(WHAT IS NEEDED) Below are records; print only the lines from the line containing "Image resolution: width=1024 pixels, height=640" to the end, both included, reproduced exactly and without the pictures.

(EXERCISE INPUT)
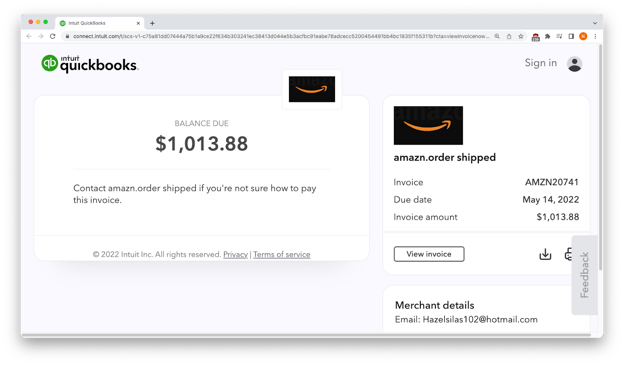The height and width of the screenshot is (365, 624).
Task: Open the Feedback side tab
Action: coord(584,275)
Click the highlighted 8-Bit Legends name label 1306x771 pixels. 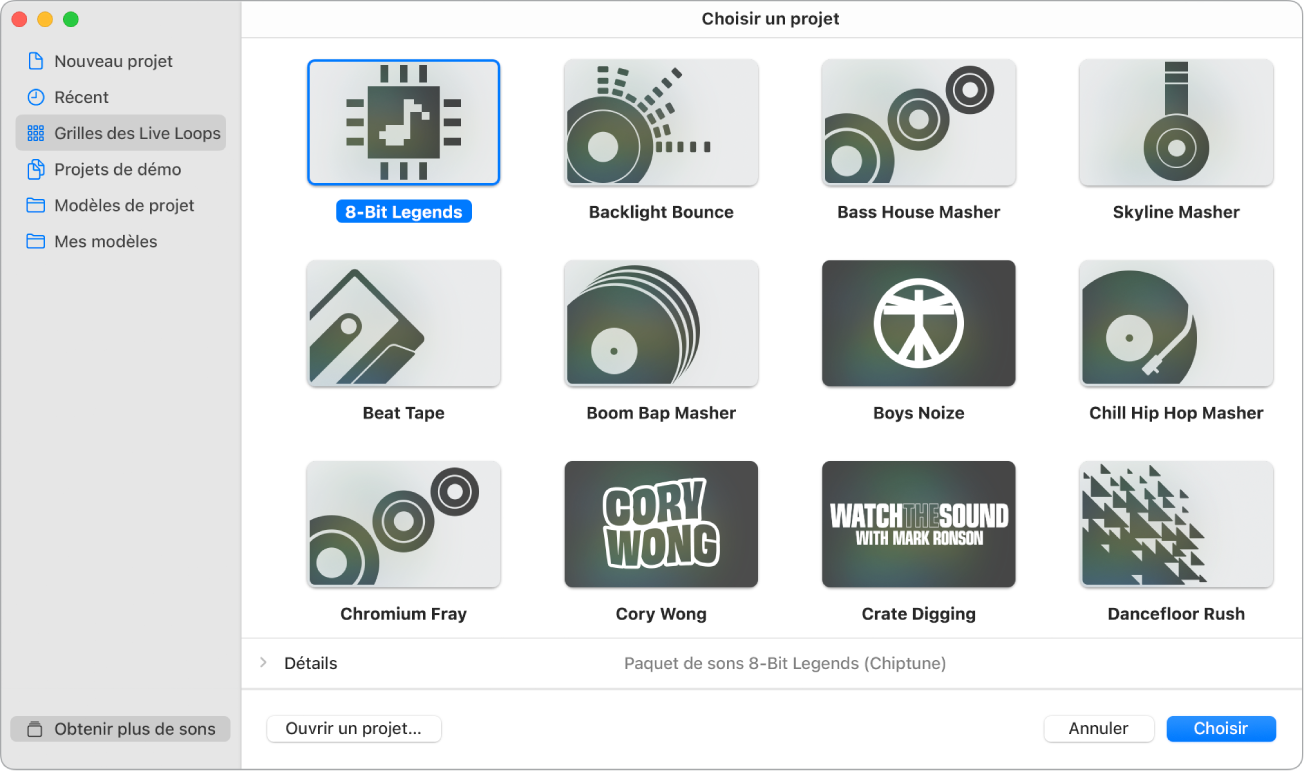[x=403, y=211]
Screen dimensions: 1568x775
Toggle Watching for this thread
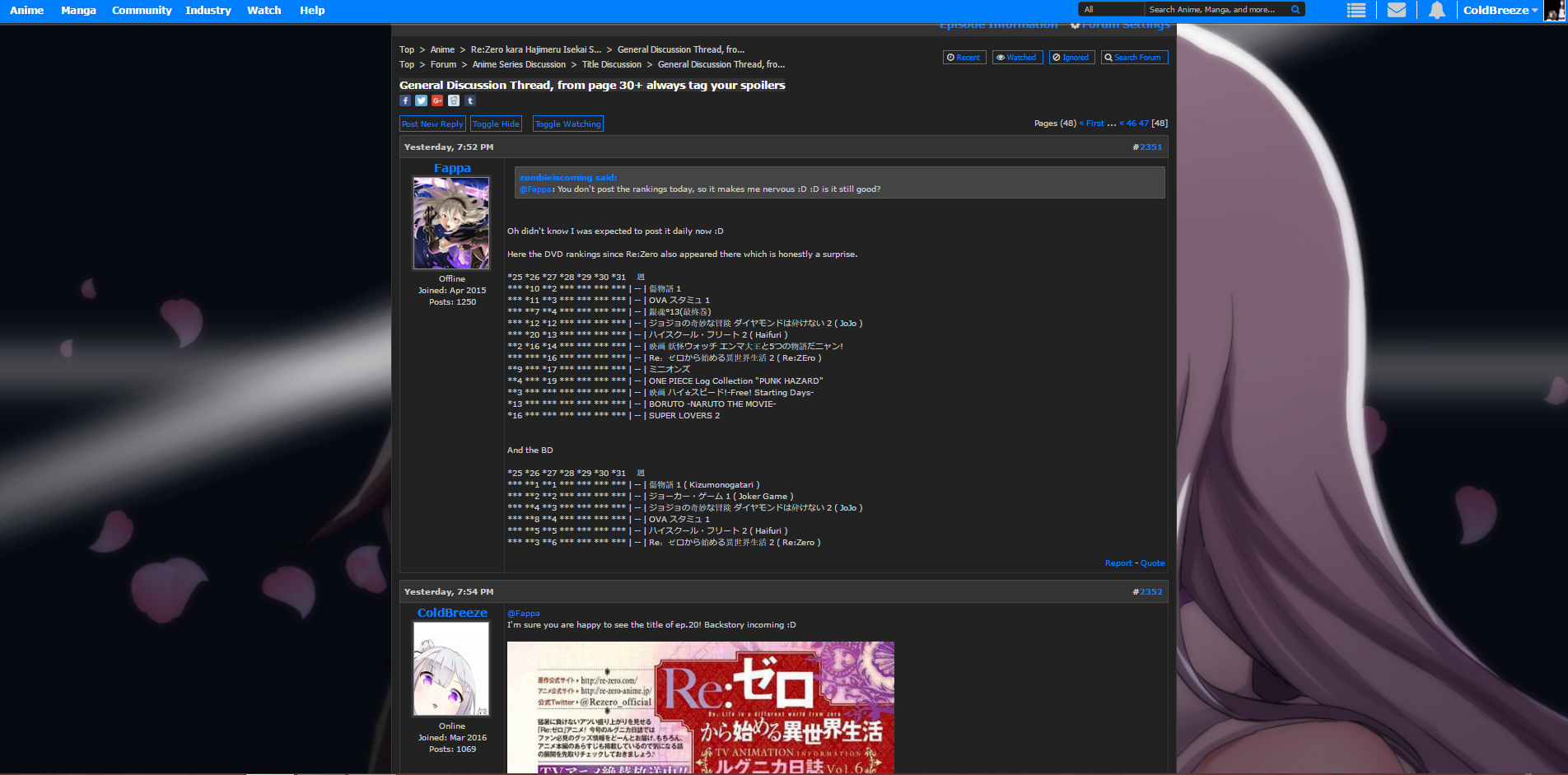point(567,124)
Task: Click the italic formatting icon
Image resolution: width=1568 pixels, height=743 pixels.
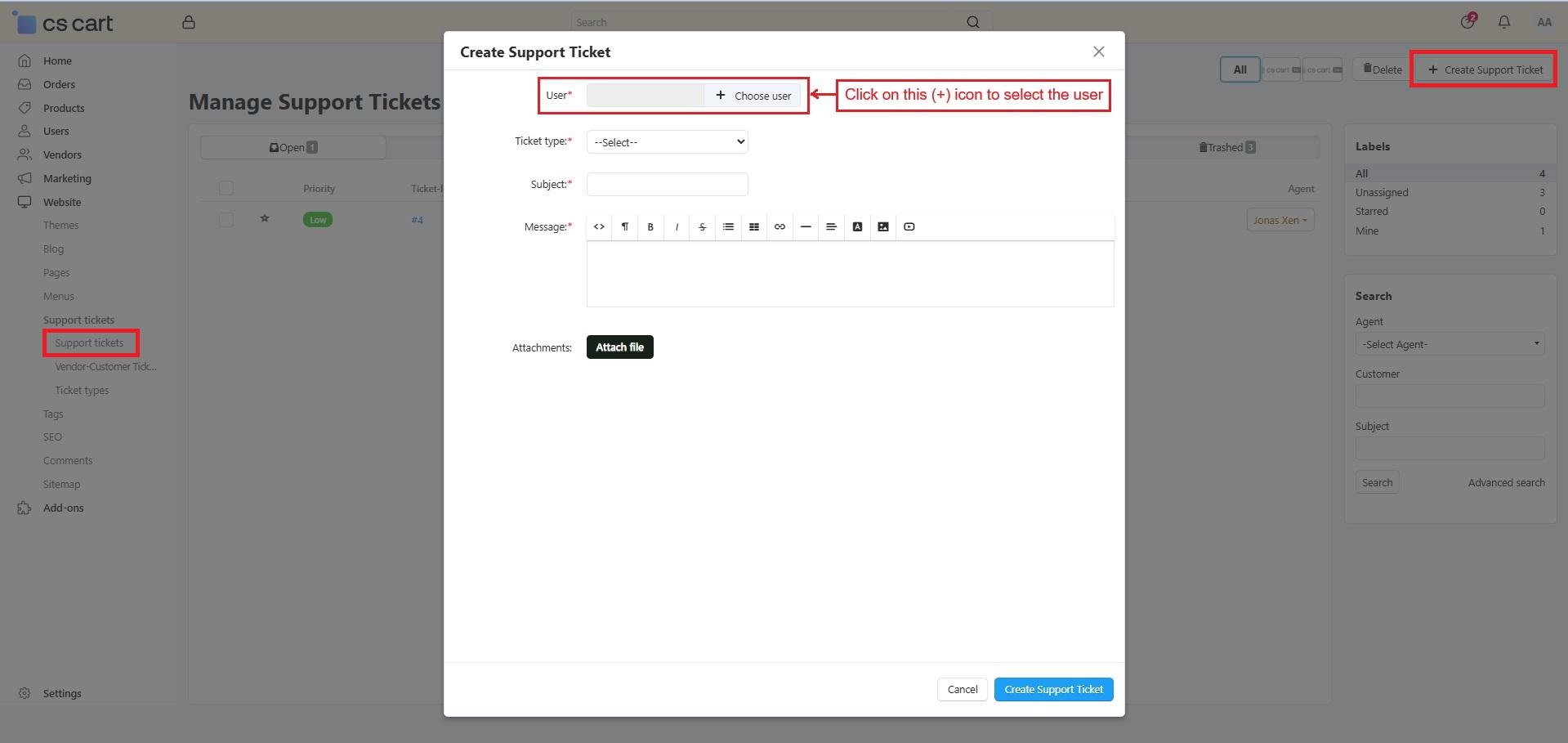Action: coord(677,227)
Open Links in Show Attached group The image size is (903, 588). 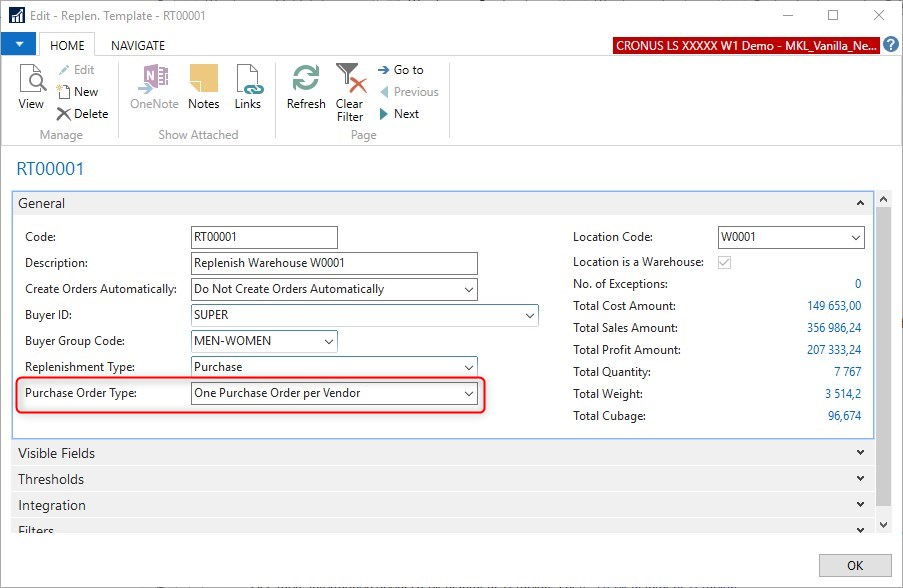[x=247, y=88]
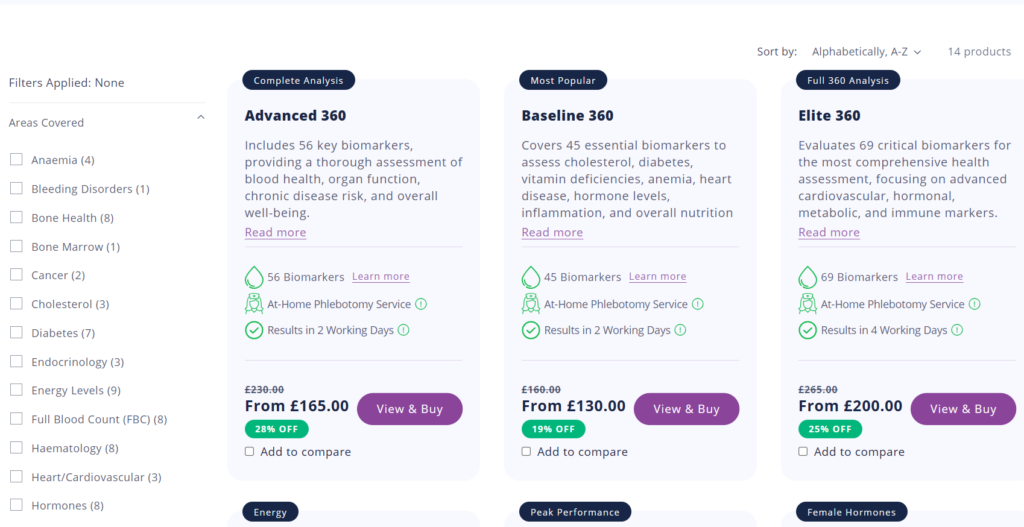Enable the Diabetes (7) filter checkbox
Image resolution: width=1024 pixels, height=527 pixels.
coord(16,332)
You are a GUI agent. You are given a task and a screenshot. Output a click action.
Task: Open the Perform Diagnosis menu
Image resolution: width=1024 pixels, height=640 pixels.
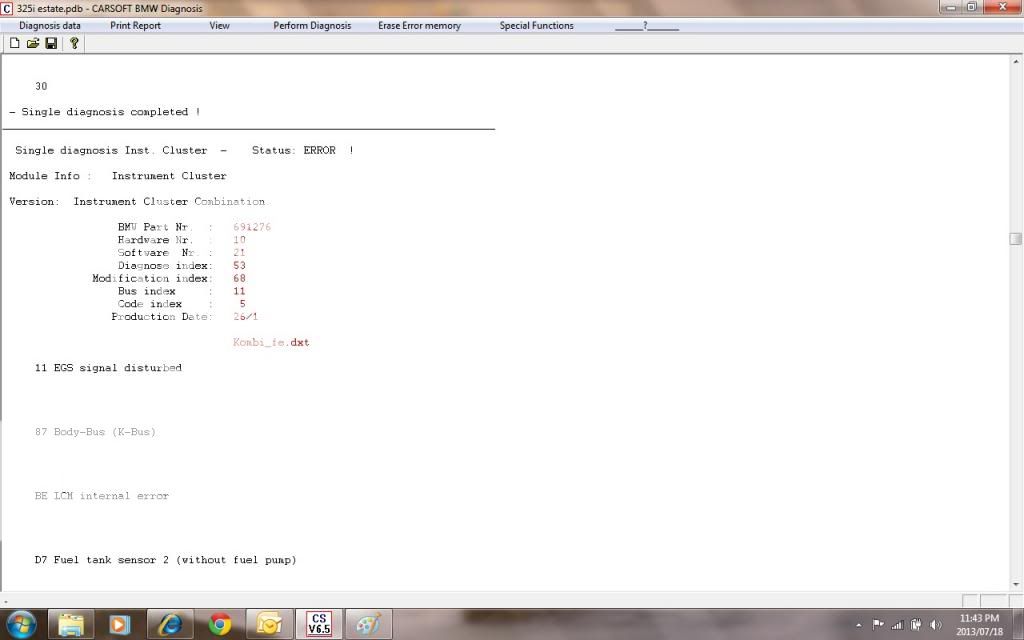[x=312, y=26]
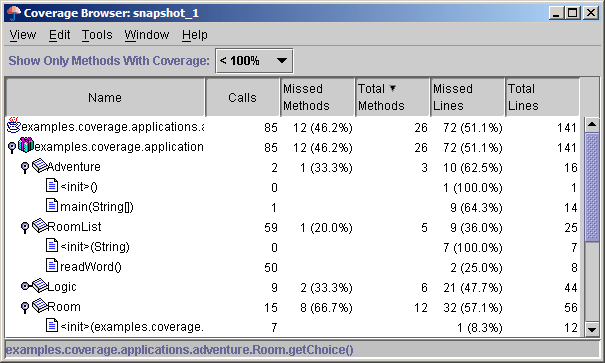This screenshot has width=605, height=363.
Task: Click the Java cup icon in top row
Action: [x=14, y=125]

(ANSWER SECTION)
Image resolution: width=1024 pixels, height=640 pixels.
[x=312, y=26]
This screenshot has width=605, height=363.
Task: Click the Java cup icon in top row
Action: [x=14, y=125]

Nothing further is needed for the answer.